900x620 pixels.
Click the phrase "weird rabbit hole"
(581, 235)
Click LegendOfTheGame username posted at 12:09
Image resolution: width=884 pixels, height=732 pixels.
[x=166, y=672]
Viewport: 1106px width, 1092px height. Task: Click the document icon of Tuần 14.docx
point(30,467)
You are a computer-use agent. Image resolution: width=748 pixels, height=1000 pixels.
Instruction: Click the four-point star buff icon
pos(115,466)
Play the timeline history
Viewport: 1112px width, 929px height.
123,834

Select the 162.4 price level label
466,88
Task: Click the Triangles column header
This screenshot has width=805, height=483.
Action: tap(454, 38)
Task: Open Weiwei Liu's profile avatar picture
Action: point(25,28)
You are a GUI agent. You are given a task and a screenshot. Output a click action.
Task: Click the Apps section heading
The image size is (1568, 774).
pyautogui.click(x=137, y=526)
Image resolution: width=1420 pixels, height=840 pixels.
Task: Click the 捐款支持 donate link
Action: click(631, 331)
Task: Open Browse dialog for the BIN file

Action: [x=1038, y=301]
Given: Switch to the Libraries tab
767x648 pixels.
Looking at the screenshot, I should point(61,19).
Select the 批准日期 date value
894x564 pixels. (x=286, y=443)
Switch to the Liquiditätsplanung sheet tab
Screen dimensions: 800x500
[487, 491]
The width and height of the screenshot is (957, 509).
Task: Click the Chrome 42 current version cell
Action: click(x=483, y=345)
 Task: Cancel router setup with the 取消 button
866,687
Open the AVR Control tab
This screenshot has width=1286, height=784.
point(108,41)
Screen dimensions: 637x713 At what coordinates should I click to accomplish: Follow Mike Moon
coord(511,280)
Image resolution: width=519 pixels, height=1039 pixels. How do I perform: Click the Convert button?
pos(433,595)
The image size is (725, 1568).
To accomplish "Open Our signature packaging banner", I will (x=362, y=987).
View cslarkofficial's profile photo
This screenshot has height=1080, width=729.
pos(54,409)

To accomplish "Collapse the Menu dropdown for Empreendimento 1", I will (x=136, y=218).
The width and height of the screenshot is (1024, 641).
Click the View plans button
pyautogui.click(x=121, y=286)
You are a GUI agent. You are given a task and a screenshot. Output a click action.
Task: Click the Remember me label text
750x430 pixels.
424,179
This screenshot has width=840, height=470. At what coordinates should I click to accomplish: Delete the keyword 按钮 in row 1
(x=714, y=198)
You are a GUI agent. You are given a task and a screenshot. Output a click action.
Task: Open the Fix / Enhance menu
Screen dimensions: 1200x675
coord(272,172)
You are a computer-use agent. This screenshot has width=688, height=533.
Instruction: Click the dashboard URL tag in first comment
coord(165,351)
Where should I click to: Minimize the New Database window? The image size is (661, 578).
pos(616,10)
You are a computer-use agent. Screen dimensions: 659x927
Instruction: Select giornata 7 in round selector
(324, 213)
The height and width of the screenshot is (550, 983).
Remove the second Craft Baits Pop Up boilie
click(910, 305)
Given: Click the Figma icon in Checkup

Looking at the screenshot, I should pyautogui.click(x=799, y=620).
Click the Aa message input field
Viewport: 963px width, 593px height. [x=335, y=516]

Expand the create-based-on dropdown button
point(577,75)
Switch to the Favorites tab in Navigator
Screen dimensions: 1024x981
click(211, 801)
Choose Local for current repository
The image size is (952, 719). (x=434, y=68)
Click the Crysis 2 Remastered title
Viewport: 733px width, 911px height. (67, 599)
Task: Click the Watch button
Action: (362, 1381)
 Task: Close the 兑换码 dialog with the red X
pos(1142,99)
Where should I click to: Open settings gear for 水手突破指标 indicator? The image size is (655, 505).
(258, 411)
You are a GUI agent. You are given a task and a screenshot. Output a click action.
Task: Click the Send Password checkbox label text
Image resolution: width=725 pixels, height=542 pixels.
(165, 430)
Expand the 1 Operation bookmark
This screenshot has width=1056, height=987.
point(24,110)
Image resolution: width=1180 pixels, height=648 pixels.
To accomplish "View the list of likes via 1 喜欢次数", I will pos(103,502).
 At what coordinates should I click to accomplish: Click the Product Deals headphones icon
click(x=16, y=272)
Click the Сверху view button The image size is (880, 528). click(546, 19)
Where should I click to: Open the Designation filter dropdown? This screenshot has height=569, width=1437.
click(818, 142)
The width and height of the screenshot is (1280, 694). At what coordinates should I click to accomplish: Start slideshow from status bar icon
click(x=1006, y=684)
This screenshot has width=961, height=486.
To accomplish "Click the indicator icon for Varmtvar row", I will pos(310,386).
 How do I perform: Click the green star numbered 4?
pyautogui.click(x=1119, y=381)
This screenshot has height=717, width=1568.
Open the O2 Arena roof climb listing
^^^^^^^^^^^^^^^^
Task requirements: Transcribe every entry exactly as it reads.

Final answer:
900x620 pixels.
Click the phrase "weird rabbit hole"
(581, 235)
Click LegendOfTheGame username posted at 12:09
Image resolution: width=884 pixels, height=732 pixels.
[x=166, y=672]
Viewport: 1106px width, 1092px height. Task: Click the document icon of Tuần 14.docx
point(30,467)
You are a computer-use agent. Image resolution: width=748 pixels, height=1000 pixels.
Instruction: Click the four-point star buff icon
pos(115,466)
Play the timeline history
Viewport: 1112px width, 929px height.
123,834

Select the 162.4 price level label
466,88
Task: Click the Triangles column header
This screenshot has width=805, height=483.
Action: tap(454, 38)
Task: Open Weiwei Liu's profile avatar picture
Action: point(25,28)
You are a GUI agent. You are given a task and a screenshot. Output a click action.
Task: Click the Apps section heading
The image size is (1568, 774).
pyautogui.click(x=137, y=526)
Image resolution: width=1420 pixels, height=840 pixels.
Task: Click the 捐款支持 donate link
Action: click(631, 331)
Task: Open Browse dialog for the BIN file

Action: [x=1038, y=301]
Given: Switch to the Libraries tab
767x648 pixels.
Looking at the screenshot, I should point(61,19).
Select the 批准日期 date value
894x564 pixels. (x=286, y=443)
Switch to the Liquiditätsplanung sheet tab
Screen dimensions: 800x500
[487, 491]
The width and height of the screenshot is (957, 509).
Task: Click the Chrome 42 current version cell
Action: click(x=483, y=345)
 Task: Cancel router setup with the 取消 button
866,687
Open the AVR Control tab
This screenshot has width=1286, height=784.
point(108,41)
Screen dimensions: 637x713 At what coordinates should I click to accomplish: Follow Mike Moon
coord(511,280)
Image resolution: width=519 pixels, height=1039 pixels. How do I perform: Click the Convert button?
pos(433,595)
The image size is (725, 1568).
To accomplish "Open Our signature packaging banner", I will (x=362, y=987).
View cslarkofficial's profile photo
This screenshot has height=1080, width=729.
pos(54,409)

To accomplish "Collapse the Menu dropdown for Empreendimento 1", I will (x=136, y=218).
The width and height of the screenshot is (1024, 641).
Click the View plans button
pyautogui.click(x=121, y=286)
You are a GUI agent. You are given a task and a screenshot. Output a click action.
Task: Click the Remember me label text
750x430 pixels.
424,179
This screenshot has width=840, height=470. At what coordinates should I click to accomplish: Delete the keyword 按钮 in row 1
(x=714, y=198)
You are a GUI agent. You are given a task and a screenshot. Output a click action.
Task: Open the Fix / Enhance menu
Screen dimensions: 1200x675
coord(272,172)
You are a computer-use agent. This screenshot has width=688, height=533.
Instruction: Click the dashboard URL tag in first comment
coord(165,351)
Where should I click to: Minimize the New Database window? The image size is (661, 578).
pos(616,10)
You are a computer-use agent. Screen dimensions: 659x927
Instruction: Select giornata 7 in round selector
(324, 213)
The height and width of the screenshot is (550, 983).
Remove the second Craft Baits Pop Up boilie
click(910, 305)
Given: Click the Figma icon in Checkup

Looking at the screenshot, I should pyautogui.click(x=799, y=620).
Click the Aa message input field
Viewport: 963px width, 593px height. [x=335, y=516]

Expand the create-based-on dropdown button
point(577,75)
Switch to the Favorites tab in Navigator
Screen dimensions: 1024x981
click(211, 801)
Choose Local for current repository
The image size is (952, 719). (x=434, y=68)
Click the Crysis 2 Remastered title
Viewport: 733px width, 911px height. (67, 599)
Task: Click the Watch button
Action: (362, 1381)
 Task: Close the 兑换码 dialog with the red X
pos(1142,99)
Where should I click to: Open settings gear for 水手突破指标 indicator? The image size is (655, 505).
(258, 411)
You are a GUI agent. You are given a task and a screenshot. Output a click action.
Task: Click the Send Password checkbox label text
Image resolution: width=725 pixels, height=542 pixels.
(165, 430)
Expand the 1 Operation bookmark
This screenshot has width=1056, height=987.
point(24,110)
Image resolution: width=1180 pixels, height=648 pixels.
To accomplish "View the list of likes via 1 喜欢次数", I will pos(103,502).
 At what coordinates should I click to accomplish: Click the Product Deals headphones icon
click(x=16, y=272)
Click the Сверху view button The image size is (880, 528). click(546, 19)
Where should I click to: Open the Designation filter dropdown? This screenshot has height=569, width=1437.
click(818, 142)
The width and height of the screenshot is (1280, 694). At what coordinates should I click to accomplish: Start slideshow from status bar icon
click(x=1006, y=684)
This screenshot has width=961, height=486.
To accomplish "Click the indicator icon for Varmtvar row", I will pos(310,386).
 How do I perform: Click the green star numbered 4?
pyautogui.click(x=1119, y=381)
This screenshot has height=717, width=1568.
Open the O2 Arena roof climb listing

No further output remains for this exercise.